*Challenge*. Count the lines in the listing below that contain the string "folder". Give only the number.

*Data lines*.
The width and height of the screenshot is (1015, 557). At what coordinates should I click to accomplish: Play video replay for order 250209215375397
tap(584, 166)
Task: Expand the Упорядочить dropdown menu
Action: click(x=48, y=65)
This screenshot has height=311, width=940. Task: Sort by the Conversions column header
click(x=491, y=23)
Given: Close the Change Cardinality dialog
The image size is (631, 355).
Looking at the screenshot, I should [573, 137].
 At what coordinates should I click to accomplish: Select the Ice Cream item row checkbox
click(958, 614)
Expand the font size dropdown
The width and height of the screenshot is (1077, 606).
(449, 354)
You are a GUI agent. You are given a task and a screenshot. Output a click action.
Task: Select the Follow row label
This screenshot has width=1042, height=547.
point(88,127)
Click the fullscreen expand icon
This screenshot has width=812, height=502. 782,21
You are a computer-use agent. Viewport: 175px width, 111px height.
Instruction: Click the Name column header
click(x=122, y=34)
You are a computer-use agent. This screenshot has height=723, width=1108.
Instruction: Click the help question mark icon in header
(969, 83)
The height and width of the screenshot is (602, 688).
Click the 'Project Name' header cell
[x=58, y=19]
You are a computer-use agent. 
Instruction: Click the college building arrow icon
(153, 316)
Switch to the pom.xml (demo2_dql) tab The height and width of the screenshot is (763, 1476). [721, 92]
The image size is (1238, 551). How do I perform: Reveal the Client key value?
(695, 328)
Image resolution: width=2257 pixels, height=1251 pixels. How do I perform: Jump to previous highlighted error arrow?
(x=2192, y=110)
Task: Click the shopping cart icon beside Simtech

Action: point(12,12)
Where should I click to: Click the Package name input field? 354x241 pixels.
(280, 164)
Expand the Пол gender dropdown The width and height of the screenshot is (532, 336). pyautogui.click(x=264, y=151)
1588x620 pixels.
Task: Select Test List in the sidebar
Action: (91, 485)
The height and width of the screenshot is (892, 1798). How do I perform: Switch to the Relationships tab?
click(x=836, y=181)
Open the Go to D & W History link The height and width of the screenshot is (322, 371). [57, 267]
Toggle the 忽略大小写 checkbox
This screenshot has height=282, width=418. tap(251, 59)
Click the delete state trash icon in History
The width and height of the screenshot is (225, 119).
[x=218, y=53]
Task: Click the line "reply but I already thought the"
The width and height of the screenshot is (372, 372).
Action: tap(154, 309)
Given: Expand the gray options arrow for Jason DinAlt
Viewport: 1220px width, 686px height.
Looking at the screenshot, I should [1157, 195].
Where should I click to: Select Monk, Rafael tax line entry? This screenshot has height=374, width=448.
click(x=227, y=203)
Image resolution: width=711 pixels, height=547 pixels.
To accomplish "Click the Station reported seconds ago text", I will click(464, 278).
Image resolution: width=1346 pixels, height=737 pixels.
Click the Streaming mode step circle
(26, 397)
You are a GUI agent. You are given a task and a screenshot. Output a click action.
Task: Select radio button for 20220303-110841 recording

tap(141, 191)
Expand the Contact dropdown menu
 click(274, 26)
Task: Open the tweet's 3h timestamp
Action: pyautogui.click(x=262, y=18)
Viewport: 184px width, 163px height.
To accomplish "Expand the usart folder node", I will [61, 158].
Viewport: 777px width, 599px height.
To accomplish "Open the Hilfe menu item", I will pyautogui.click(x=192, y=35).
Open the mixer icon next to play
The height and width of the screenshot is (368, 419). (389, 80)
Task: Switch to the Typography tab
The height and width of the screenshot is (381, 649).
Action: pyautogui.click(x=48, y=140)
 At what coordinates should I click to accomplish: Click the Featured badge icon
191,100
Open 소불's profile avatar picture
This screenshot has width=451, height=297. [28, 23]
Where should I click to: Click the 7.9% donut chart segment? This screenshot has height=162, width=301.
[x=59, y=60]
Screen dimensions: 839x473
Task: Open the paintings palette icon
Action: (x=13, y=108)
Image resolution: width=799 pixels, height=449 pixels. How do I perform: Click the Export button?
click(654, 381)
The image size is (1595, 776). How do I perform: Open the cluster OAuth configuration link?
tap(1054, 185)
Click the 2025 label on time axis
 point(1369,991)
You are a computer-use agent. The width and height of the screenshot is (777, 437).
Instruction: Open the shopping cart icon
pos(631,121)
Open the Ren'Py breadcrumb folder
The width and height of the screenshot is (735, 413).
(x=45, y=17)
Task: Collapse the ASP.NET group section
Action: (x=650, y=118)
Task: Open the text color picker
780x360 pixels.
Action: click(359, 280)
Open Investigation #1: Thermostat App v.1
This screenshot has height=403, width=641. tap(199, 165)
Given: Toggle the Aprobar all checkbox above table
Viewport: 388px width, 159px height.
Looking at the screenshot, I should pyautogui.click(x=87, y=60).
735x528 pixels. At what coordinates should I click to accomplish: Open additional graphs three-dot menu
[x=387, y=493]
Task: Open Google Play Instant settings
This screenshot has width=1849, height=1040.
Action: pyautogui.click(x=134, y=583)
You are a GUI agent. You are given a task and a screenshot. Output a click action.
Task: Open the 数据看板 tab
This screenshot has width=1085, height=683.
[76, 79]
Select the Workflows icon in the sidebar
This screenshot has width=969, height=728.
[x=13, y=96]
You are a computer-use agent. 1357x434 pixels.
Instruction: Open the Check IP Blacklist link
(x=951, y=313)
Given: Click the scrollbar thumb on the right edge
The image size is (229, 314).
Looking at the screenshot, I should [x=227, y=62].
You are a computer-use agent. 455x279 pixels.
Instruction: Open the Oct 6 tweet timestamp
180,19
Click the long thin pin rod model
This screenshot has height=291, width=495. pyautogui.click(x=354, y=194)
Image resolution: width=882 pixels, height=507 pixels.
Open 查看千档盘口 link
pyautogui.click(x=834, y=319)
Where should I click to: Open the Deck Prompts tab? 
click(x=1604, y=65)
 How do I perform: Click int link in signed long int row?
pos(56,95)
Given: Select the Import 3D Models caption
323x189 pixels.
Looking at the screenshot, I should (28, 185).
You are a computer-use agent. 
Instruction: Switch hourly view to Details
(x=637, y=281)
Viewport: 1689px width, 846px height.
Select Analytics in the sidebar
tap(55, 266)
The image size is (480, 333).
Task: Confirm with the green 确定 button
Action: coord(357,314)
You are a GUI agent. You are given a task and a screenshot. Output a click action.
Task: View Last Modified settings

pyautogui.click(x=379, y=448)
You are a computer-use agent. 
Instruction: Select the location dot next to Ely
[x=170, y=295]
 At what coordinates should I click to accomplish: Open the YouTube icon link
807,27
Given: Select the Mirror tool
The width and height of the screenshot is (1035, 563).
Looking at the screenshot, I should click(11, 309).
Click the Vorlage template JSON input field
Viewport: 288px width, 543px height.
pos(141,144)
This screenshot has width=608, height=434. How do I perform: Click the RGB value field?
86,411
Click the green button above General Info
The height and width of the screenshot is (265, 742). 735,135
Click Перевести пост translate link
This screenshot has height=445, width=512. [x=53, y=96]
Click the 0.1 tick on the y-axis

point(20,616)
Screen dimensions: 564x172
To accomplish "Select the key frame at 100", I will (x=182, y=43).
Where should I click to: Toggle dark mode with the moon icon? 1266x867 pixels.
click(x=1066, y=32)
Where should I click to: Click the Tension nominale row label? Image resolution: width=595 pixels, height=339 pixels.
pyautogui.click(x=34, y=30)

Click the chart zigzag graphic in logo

*Answer to the exercise*. 2